The same month, the Nigerian state-run company signed a similar deal worth $1 billion with Elf Petroleum Nigeria Limited
An official statement from the Ministry of Petroleum Resources made available to our correspondent quoted Ajumogobia, saying no specific authorisation is required from the Presidency before the licence could be renewed.
“Chevron and Shell are still in negotiations with the Federal Government...over the renewal of their expired licences,” Ajumogobia stressed.

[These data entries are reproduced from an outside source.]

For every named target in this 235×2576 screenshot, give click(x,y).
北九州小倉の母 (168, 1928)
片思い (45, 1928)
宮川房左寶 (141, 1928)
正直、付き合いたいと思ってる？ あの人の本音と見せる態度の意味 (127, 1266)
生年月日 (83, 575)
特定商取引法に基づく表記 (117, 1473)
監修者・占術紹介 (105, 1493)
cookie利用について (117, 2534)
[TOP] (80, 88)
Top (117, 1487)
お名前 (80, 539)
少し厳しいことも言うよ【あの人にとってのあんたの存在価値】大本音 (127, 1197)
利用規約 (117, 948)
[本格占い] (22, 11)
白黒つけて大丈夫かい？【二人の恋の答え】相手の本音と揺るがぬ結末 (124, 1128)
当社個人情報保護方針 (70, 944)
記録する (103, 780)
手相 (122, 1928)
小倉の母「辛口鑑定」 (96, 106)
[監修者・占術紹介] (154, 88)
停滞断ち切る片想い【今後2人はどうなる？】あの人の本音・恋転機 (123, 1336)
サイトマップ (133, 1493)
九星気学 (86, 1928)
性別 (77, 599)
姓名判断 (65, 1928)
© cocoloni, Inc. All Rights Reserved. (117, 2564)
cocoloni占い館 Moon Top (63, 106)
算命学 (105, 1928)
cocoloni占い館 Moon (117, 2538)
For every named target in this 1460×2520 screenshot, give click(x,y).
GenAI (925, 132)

But Ajumogobia, who confirmed that no agreement has been reached, added that the Minister of Petroleum Resources has the power to renew the lease without necessarilly waiting for authorisation from the President.
“The Minister of Petroleum Resources has the full authority under extant laws to renew leases and licences,” the statement said.

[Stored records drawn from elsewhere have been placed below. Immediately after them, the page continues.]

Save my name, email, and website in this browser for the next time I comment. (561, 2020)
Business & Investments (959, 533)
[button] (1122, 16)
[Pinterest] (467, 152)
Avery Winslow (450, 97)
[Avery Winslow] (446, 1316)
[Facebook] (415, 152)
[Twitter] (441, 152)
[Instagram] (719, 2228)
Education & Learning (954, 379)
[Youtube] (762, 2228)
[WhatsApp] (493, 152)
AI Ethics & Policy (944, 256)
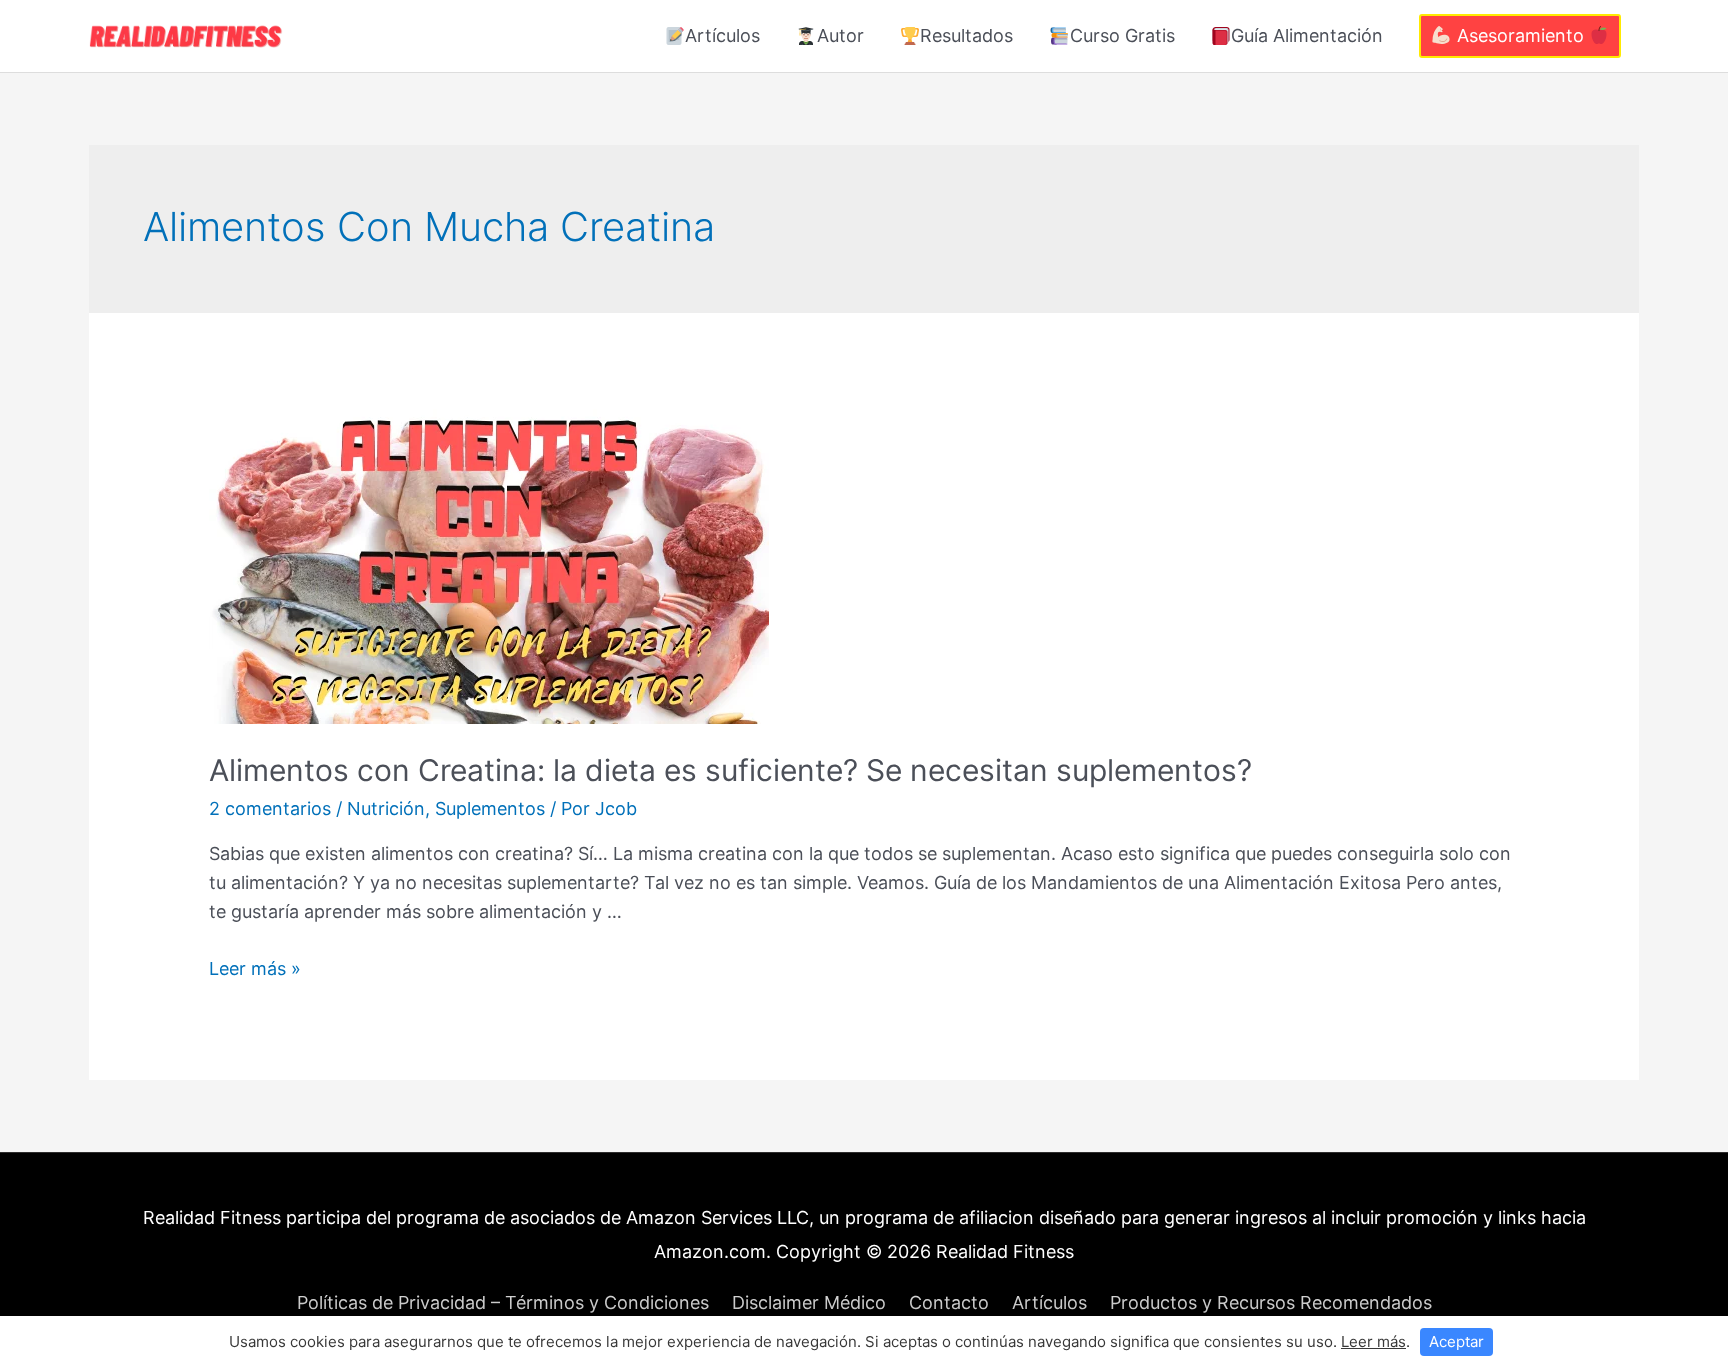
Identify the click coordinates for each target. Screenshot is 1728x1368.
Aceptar (1456, 1341)
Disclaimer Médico (809, 1302)
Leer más (1373, 1341)
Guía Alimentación (1307, 35)
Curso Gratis (1122, 35)
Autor (840, 35)
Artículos (722, 35)
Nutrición (386, 808)
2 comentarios (270, 808)
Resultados (966, 35)
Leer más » (255, 968)
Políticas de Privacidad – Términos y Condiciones (503, 1302)
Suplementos (490, 808)
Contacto (949, 1302)
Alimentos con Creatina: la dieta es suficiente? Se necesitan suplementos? (730, 770)
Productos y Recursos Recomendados (1271, 1302)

But Sunmonu, who doubled as Managing Director of Shell in Nigeria, while presenting the company’s brief notes to journalists in Lagos, said: “I am as anxious as you are on that (oil lease renewal). During my discussion with the Minister of Petroleum Resources, Mrs. Diezani Alison-Madueke, she told me that the issue is on her agenda. She has granted me two to three meetings with her on this.”
Royal Dutch Shell, it would be recalled, declared that it has lost confidence on its operations in Nigeria, maintaining that it no longer depends on the country for growth in its oil and gas output.
Chief Executive of the oil giant, Peter Voser, who stated this in comments posted on the company’s website, maintained that “Shell staff in Nigeria are doing a great job in this very difficult environment.” This new stance by Shell is, in the main time, fuelling insinuation of a halt to new oil investments by the oil giant in Nigeria.
Nigeria, Voser said, “is still a heartland for Shell, but we no longer depend on it for our growth aspirations.”
This new stance, he continued, “gives us more flexibility in deciding when and how to develop oil and gas resources in Nigeria.”
Shell, which has been the dominant force in Nigeria’s oil industry for decades, may be looking to dramatically reduce its presence in the country.
It is seeking buyers for 10 of its Nigerian onshore oil producing assets worth between $4 billion and $5 billion in total, people familiar with the matter told the Wall Street Journal last month. China National Petroleum Corp. has been reported as a possible buyer.
Violence, kidnapping and sabotage attacks on infrastructure in Nigeria’s oil producing areas have hampered Shell’s operations for years.
“Shell staff in Nigeria are doing a great job in this very difficult environment,” Voser said. “During 2009 sabotage and attacks on installations of the Shell Petroleum Development Corporation of Nigeria have again reduced production levels,” and delayed a scheme to reduce gas flaring, he said.
Voser said in October that Shell’s Nigerian oil output was down to 120,000 barrels per day from 300,000 barrels per day before the violence started.
Following the amnesty, oil production levels did improve toward the end of the year and its liquefied natural gas business is performing well, Voser noted.
Shell’s output growth in the coming years will be driven by more unconventional energy projects, notably large LNG and gas-to-liquids developments approaching completion in Qatar.
Shell has new developments with a combined output of around one million barrels equivalent of oil and gas per day under construction, although much of this will offset natural output decline in other assets.
These technology driven projects require massive capital expenditure and Voser warned of a looming oil supply crunch if investment in the wider industry does not rebound from a big drop in 2009.
“We’ve seen a worldwide drop in upstream oil and gas investment of some 20%. And for alternative energies the drop is even steeper, around 40%,” he said. “Governments and industry must work together to get back to higher investment levels. Otherwise, we run a risk of a supply-demand imbalance in a few years time.”